Baru-baru ini, Nvidia mengumumkan investasi senilai US$100 miliar ke OpenAI untuk membiayai pengembangan data center berbasis prosesor AI Nvidia. Secara industri, pengeluaran belanja modal untuk data center diproyeksikan mencapai US$7 triliun pada 2030 mendatang, menurut McKinsey.
Gaji Tinggi Tak Perlu Gelar Sarjana
Satu fasilitas data center seluas 250.000 kaki persegi digadang-gadang bisa memperkerjakan 1.500 tenaga konstruksi selama pembangunannya. Mayoritas bisa mendapatkan gaji US$100.000 (Rp1,6 miliar), belum termasuk uang lembur.
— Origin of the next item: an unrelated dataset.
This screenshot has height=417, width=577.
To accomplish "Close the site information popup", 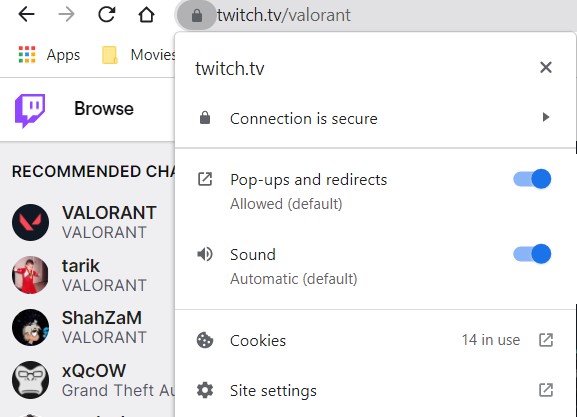I will pyautogui.click(x=546, y=67).
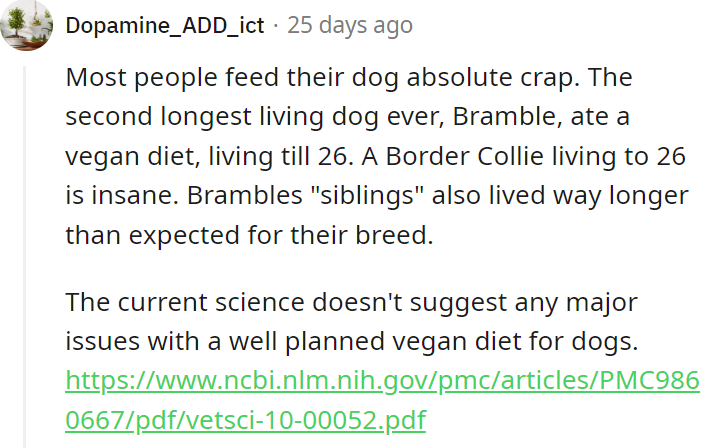707x448 pixels.
Task: Collapse the comment thread via vertical line
Action: tap(25, 257)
Pekerjaan konstruksi ini tidak membutuhkan gelar sarjana. Setelah pembangunan selesai, ada 50 pekerja penuh yang dibutuhkan untuk merawat fasilitas tersebut. Masing-masing pekerjaan tersebut memacu 3,5 lapangan pekerjaan lain di perekonomian sekitarnya.
Seruan Huang untuk lebih banyak teknisi listrik dan tukang ledeng sejalan dengan pandangannya yang lebih luas bahwa gelombang peluang berikutnya terletak pada sisi fisik teknologi, alih-alih software.
Ketika ditanya awal tahun ini apa yang akan ia pelajari jika berusia 20 tahun lagi, Huang mengakui bahwa ia akan condong ke disiplin ilmu yang berakar pada ilmu fisika.
"Untuk Jensen muda berusia 20 tahun yang sudah lulus sekarang, ia mungkin akan memilih... lebih banyak ilmu fisika daripada ilmu software," ujarnya.
Huang bukan satu-satunya yang memiliki pemikiran ini. Pada awal 2025, CEO BlackRock Larry Fink mengungkapkan kekhawatirannya kepada Gedung Putih soal deportasi pekerja imigran, ditambah kurangnya ketertarikan kaum muda AS di sektor konstruksi data center.
"Saya bahkan mengatakan kepada tim Presiden Donald Trump bahwa kita akan kehabisan teknisi listrik yang dibutuhkan untuk membangun data center AI," kata Fink.
Pada pekan ini, CEO Ford Jim Farley juga mengemukakan kecemasan serupa. Ia menyorot ketimpangan antara ambisi manufaktur Washington dan tenaga kerja di lapangan.
"Saya rasa niatnya ada, tapi tidak ada yang bisa menggantikan ambisi itu. Bagaimana kita bisa memindahkan semua ini ke tempat lain jika kita tidak punya orang untuk bekerja di sana?" ujar Farley.
Menurut unggahan Farley di LinkedIn pada Juni 2025, AS sudah kehilangan 600.000 pekerja pabrik dan 500.000 pekerja konstruksi.